Required action: Output all of the records exactly as written.

*** Source data Section Begins ***

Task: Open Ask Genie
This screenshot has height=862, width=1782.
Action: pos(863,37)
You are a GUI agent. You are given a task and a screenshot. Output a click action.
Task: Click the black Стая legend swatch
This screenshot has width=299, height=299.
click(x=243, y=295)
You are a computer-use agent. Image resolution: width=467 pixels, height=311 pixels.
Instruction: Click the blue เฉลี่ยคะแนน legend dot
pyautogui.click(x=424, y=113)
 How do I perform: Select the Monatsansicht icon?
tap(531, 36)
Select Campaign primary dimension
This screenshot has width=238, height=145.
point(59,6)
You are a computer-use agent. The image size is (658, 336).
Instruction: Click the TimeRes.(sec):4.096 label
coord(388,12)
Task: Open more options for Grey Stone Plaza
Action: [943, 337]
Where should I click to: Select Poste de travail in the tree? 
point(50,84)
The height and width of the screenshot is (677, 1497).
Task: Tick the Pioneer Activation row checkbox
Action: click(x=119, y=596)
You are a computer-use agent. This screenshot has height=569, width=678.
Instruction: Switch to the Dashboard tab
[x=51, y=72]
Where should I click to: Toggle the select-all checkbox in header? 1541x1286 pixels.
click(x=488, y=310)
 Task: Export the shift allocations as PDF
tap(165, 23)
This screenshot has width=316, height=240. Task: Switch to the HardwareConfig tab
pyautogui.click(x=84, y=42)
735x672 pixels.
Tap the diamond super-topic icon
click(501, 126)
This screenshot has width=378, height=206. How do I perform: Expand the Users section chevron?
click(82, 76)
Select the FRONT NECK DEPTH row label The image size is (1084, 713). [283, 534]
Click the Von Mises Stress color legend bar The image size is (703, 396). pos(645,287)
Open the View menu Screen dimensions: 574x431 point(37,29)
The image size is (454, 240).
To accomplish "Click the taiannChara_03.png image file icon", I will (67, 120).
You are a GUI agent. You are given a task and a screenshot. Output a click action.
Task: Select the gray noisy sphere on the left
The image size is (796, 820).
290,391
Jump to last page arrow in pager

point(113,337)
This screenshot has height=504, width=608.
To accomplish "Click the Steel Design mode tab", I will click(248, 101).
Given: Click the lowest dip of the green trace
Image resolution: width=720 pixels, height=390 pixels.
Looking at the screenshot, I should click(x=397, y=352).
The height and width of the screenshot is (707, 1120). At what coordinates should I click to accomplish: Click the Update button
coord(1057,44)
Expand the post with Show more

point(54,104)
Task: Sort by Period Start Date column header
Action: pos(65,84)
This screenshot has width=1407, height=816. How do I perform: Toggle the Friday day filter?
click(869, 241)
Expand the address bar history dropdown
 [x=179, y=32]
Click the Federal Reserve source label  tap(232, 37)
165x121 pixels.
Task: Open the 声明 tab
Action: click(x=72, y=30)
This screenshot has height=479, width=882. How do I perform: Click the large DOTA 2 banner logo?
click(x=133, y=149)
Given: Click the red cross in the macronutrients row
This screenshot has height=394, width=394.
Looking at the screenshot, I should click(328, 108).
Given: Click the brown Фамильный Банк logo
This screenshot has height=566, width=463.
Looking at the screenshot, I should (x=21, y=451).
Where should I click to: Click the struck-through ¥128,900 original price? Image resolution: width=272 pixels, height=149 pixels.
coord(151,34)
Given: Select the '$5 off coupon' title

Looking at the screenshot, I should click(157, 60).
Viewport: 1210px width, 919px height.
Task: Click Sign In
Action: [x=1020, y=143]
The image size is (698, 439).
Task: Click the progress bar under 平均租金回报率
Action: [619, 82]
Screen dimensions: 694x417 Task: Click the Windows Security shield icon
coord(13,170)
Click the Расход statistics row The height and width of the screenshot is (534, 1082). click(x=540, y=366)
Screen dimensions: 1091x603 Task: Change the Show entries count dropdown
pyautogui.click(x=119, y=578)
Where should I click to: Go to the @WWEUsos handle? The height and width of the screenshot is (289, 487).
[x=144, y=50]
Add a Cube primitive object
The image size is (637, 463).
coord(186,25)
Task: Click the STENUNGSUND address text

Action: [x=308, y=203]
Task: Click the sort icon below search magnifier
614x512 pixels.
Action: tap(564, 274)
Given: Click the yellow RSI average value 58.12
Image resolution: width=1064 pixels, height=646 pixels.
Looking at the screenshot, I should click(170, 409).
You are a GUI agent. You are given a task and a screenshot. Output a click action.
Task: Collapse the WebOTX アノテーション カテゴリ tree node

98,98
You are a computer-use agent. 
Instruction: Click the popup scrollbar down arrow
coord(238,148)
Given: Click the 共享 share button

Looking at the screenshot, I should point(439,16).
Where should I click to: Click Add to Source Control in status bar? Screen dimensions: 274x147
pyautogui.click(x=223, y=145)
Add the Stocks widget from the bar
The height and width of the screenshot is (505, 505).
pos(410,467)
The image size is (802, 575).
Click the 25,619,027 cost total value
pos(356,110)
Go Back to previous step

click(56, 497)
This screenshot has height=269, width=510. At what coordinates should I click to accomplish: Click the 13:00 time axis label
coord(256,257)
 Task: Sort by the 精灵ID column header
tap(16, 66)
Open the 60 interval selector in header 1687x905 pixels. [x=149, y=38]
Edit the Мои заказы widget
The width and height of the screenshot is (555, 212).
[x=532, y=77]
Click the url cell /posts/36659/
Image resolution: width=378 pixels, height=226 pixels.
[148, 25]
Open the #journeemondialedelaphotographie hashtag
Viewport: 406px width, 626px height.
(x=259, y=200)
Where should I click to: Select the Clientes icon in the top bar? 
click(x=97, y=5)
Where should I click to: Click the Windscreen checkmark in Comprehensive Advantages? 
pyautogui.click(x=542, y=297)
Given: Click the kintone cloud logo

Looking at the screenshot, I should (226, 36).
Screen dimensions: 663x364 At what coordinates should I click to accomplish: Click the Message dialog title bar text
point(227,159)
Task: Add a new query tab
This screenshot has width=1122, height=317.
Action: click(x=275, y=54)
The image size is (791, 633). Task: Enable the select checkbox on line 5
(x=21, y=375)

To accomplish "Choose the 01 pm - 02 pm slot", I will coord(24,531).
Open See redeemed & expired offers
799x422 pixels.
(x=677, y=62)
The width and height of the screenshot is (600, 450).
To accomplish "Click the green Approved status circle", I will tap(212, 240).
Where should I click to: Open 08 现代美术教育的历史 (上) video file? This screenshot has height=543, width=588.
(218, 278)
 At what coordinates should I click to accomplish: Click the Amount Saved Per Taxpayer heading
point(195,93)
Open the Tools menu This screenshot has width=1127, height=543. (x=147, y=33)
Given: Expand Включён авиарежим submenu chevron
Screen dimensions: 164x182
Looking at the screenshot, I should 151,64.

*** Source data Section Ends ***

Response to the exercise:
Task: Open Ask Genie
This screenshot has height=862, width=1782.
Action: pos(863,37)
You are a GUI agent. You are given a task and a screenshot. Output a click action.
Task: Click the black Стая legend swatch
This screenshot has width=299, height=299.
click(x=243, y=295)
You are a computer-use agent. Image resolution: width=467 pixels, height=311 pixels.
Instruction: Click the blue เฉลี่ยคะแนน legend dot
pyautogui.click(x=424, y=113)
 How do I perform: Select the Monatsansicht icon?
tap(531, 36)
Select Campaign primary dimension
This screenshot has width=238, height=145.
point(59,6)
You are a computer-use agent. The image size is (658, 336).
Instruction: Click the TimeRes.(sec):4.096 label
coord(388,12)
Task: Open more options for Grey Stone Plaza
Action: [943, 337]
Where should I click to: Select Poste de travail in the tree? 
point(50,84)
The height and width of the screenshot is (677, 1497).
Task: Tick the Pioneer Activation row checkbox
Action: click(x=119, y=596)
You are a computer-use agent. This screenshot has height=569, width=678.
Instruction: Switch to the Dashboard tab
[x=51, y=72]
Where should I click to: Toggle the select-all checkbox in header? 1541x1286 pixels.
click(x=488, y=310)
 Task: Export the shift allocations as PDF
tap(165, 23)
This screenshot has width=316, height=240. Task: Switch to the HardwareConfig tab
pyautogui.click(x=84, y=42)
735x672 pixels.
Tap the diamond super-topic icon
click(501, 126)
This screenshot has width=378, height=206. How do I perform: Expand the Users section chevron?
click(82, 76)
Select the FRONT NECK DEPTH row label The image size is (1084, 713). [283, 534]
Click the Von Mises Stress color legend bar The image size is (703, 396). pos(645,287)
Open the View menu Screen dimensions: 574x431 point(37,29)
The image size is (454, 240).
To accomplish "Click the taiannChara_03.png image file icon", I will (67, 120).
You are a GUI agent. You are given a task and a screenshot. Output a click action.
Task: Select the gray noisy sphere on the left
The image size is (796, 820).
290,391
Jump to last page arrow in pager

point(113,337)
This screenshot has height=504, width=608.
To accomplish "Click the Steel Design mode tab", I will click(248, 101).
Given: Click the lowest dip of the green trace
Image resolution: width=720 pixels, height=390 pixels.
Looking at the screenshot, I should click(x=397, y=352).
The height and width of the screenshot is (707, 1120). At what coordinates should I click to accomplish: Click the Update button
coord(1057,44)
Expand the post with Show more

point(54,104)
Task: Sort by Period Start Date column header
Action: pos(65,84)
This screenshot has width=1407, height=816. How do I perform: Toggle the Friday day filter?
click(869, 241)
Expand the address bar history dropdown
 [x=179, y=32]
Click the Federal Reserve source label  tap(232, 37)
165x121 pixels.
Task: Open the 声明 tab
Action: click(x=72, y=30)
This screenshot has height=479, width=882. How do I perform: Click the large DOTA 2 banner logo?
click(x=133, y=149)
Given: Click the red cross in the macronutrients row
This screenshot has height=394, width=394.
Looking at the screenshot, I should click(328, 108).
Given: Click the brown Фамильный Банк logo
This screenshot has height=566, width=463.
Looking at the screenshot, I should (x=21, y=451).
Where should I click to: Click the struck-through ¥128,900 original price? Image resolution: width=272 pixels, height=149 pixels.
coord(151,34)
Given: Select the '$5 off coupon' title

Looking at the screenshot, I should click(157, 60).
Viewport: 1210px width, 919px height.
Task: Click Sign In
Action: [x=1020, y=143]
The image size is (698, 439).
Task: Click the progress bar under 平均租金回报率
Action: [619, 82]
Screen dimensions: 694x417 Task: Click the Windows Security shield icon
coord(13,170)
Click the Расход statistics row The height and width of the screenshot is (534, 1082). click(x=540, y=366)
Screen dimensions: 1091x603 Task: Change the Show entries count dropdown
pyautogui.click(x=119, y=578)
Where should I click to: Go to the @WWEUsos handle? The height and width of the screenshot is (289, 487).
[x=144, y=50]
Add a Cube primitive object
The image size is (637, 463).
coord(186,25)
Task: Click the STENUNGSUND address text

Action: [x=308, y=203]
Task: Click the sort icon below search magnifier
614x512 pixels.
Action: tap(564, 274)
Given: Click the yellow RSI average value 58.12
Image resolution: width=1064 pixels, height=646 pixels.
Looking at the screenshot, I should click(170, 409).
You are a GUI agent. You are given a task and a screenshot. Output a click action.
Task: Collapse the WebOTX アノテーション カテゴリ tree node

98,98
You are a computer-use agent. 
Instruction: Click the popup scrollbar down arrow
coord(238,148)
Given: Click the 共享 share button

Looking at the screenshot, I should point(439,16).
Where should I click to: Click Add to Source Control in status bar? Screen dimensions: 274x147
pyautogui.click(x=223, y=145)
Add the Stocks widget from the bar
The height and width of the screenshot is (505, 505).
pos(410,467)
The image size is (802, 575).
Click the 25,619,027 cost total value
pos(356,110)
Go Back to previous step

click(56, 497)
This screenshot has height=269, width=510. At what coordinates should I click to accomplish: Click the 13:00 time axis label
coord(256,257)
 Task: Sort by the 精灵ID column header
tap(16, 66)
Open the 60 interval selector in header 1687x905 pixels. [x=149, y=38]
Edit the Мои заказы widget
The width and height of the screenshot is (555, 212).
[x=532, y=77]
Click the url cell /posts/36659/
Image resolution: width=378 pixels, height=226 pixels.
[148, 25]
Open the #journeemondialedelaphotographie hashtag
Viewport: 406px width, 626px height.
(x=259, y=200)
Where should I click to: Select the Clientes icon in the top bar? 
click(x=97, y=5)
Where should I click to: Click the Windscreen checkmark in Comprehensive Advantages? 
pyautogui.click(x=542, y=297)
Given: Click the kintone cloud logo

Looking at the screenshot, I should (226, 36).
Screen dimensions: 663x364 At what coordinates should I click to accomplish: Click the Message dialog title bar text
point(227,159)
Task: Add a new query tab
This screenshot has width=1122, height=317.
Action: click(x=275, y=54)
The image size is (791, 633). Task: Enable the select checkbox on line 5
(x=21, y=375)

To accomplish "Choose the 01 pm - 02 pm slot", I will coord(24,531).
Open See redeemed & expired offers
799x422 pixels.
(x=677, y=62)
The width and height of the screenshot is (600, 450).
To accomplish "Click the green Approved status circle", I will tap(212, 240).
Where should I click to: Open 08 现代美术教育的历史 (上) video file? This screenshot has height=543, width=588.
(218, 278)
 At what coordinates should I click to accomplish: Click the Amount Saved Per Taxpayer heading
point(195,93)
Open the Tools menu This screenshot has width=1127, height=543. (x=147, y=33)
Given: Expand Включён авиарежим submenu chevron
Screen dimensions: 164x182
Looking at the screenshot, I should 151,64.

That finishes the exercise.